HEINRICH Heine, «El asra» , en Romancero

CAPÍTULO 50

El regreso a casa

El regreso de la caravana sabea estaba imbuido de la simplicidad pero también del tedio de la repetición. Los desiertos seguían siendo cálidos, los escorpiones venenosos, las enfermedades ubicuas y los peligros siempre cercanos. Los hombres seguían muriendo. Simún hizo enterrar a dos de ellos en la orilla del mar Rojo, envueltos en sus mantas. Sin embargo, reinaba una alegría generalizada, una expectación alborozada había ocupado el lugar de la inquietud del primer trayecto. Ya no se internaban en lo desconocido, en un territorio que podía ser un reino de leyendas pero también la nada. Avanzaban, aunque con esfuerzo, hacia casa.

Los mozos cantaban cuando el calor les dejaba respirar, esperaban los guisos de su hogar con alegría.

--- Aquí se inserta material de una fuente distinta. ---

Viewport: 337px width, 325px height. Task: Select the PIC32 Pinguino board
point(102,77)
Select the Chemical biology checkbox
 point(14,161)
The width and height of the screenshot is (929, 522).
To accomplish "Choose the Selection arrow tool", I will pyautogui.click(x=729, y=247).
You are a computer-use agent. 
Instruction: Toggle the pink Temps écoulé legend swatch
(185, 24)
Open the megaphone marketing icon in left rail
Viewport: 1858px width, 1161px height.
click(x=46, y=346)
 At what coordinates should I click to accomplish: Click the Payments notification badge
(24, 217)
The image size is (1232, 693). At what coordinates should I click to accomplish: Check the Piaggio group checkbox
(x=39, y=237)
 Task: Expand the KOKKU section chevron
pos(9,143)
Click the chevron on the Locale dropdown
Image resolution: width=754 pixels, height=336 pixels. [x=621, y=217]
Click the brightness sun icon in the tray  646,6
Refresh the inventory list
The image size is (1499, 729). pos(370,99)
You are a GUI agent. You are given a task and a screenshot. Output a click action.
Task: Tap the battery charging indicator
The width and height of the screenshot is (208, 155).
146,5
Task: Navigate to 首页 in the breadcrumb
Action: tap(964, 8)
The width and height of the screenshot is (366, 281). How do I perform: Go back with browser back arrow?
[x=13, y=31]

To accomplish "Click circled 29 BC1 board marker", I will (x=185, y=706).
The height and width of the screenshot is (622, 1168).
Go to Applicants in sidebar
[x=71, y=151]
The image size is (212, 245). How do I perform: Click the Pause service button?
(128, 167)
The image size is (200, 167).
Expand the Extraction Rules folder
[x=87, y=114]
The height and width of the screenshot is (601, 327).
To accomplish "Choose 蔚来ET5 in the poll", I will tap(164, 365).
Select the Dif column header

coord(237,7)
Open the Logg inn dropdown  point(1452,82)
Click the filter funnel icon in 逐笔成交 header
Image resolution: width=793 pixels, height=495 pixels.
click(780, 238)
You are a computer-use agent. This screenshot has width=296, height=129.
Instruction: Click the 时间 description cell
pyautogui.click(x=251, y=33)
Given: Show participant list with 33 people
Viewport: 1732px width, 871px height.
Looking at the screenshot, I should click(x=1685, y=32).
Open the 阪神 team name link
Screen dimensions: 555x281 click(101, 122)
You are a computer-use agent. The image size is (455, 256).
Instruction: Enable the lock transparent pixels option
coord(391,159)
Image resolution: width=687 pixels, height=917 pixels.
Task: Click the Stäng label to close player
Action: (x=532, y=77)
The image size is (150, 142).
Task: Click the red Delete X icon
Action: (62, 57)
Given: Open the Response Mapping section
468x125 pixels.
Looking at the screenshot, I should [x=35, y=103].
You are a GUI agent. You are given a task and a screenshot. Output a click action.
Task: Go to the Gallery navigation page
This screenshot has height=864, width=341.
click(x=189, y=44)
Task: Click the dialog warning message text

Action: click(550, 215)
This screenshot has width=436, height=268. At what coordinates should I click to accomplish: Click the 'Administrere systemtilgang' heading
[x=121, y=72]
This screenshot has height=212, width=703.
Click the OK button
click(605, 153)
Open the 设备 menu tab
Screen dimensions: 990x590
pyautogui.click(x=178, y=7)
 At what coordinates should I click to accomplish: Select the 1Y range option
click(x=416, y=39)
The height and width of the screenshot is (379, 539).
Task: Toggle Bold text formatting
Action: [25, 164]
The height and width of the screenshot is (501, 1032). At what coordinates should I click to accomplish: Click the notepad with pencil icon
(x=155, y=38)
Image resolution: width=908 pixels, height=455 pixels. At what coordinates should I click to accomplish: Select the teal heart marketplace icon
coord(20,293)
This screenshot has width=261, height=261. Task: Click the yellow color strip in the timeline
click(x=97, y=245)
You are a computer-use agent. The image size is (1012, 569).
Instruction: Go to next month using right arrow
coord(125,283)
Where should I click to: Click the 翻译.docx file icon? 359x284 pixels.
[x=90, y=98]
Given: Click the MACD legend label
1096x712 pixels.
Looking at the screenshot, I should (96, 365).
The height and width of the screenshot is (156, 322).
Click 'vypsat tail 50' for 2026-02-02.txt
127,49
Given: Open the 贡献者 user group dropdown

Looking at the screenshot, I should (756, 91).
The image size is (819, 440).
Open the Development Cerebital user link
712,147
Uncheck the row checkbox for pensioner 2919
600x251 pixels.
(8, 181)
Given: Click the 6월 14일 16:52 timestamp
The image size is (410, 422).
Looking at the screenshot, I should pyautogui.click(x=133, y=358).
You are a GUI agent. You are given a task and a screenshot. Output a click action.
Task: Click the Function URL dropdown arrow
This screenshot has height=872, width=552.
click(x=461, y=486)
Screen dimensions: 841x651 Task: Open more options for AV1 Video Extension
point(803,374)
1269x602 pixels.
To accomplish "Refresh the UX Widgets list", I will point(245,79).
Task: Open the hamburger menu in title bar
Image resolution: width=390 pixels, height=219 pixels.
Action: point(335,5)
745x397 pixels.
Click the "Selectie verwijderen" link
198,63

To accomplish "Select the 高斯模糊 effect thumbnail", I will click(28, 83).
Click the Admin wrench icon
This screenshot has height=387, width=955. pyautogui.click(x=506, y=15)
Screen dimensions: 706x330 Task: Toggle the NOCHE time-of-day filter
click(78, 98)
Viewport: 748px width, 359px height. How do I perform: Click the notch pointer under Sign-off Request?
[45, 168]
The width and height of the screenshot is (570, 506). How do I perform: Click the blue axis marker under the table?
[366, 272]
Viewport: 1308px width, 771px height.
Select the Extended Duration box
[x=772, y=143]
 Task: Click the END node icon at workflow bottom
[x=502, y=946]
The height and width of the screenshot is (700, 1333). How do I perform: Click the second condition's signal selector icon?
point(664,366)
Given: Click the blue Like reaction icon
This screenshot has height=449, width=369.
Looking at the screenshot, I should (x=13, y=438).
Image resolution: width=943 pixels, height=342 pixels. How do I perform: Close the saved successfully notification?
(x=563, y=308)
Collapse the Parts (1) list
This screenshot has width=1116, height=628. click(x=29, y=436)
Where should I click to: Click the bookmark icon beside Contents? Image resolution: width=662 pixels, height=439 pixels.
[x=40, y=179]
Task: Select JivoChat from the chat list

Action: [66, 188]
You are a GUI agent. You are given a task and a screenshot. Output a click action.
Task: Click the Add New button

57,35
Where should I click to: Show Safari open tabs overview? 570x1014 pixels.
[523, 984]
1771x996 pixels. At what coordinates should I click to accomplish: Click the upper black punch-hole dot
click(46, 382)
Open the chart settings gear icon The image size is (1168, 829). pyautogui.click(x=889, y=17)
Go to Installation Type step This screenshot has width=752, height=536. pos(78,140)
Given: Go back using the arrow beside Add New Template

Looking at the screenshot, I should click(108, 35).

Los mercaderes hacían cuentas y planes con números más seguros al fin, pues lo que habían conseguido por el incienso lo llevaban consigo en sacos cerrados con cordeles; una fortuna para el presente, una promesa para el futuro. Los guerreros limaban las historias que relatarían a los suyos. Casi todos los campamentos nocturnos se convertían en una pequeña fiesta, y Marub vivía con inquietud, pues los habitantes de los pueblos, atraídos por la música y los aromas de la carne asada, se mezclaban cada vez más a menudo con ellos. También acudían mujeres, y ya había tenido que impedir más de una pelea sangrienta en el último momento. Durante el día cabalgaba de mal humor.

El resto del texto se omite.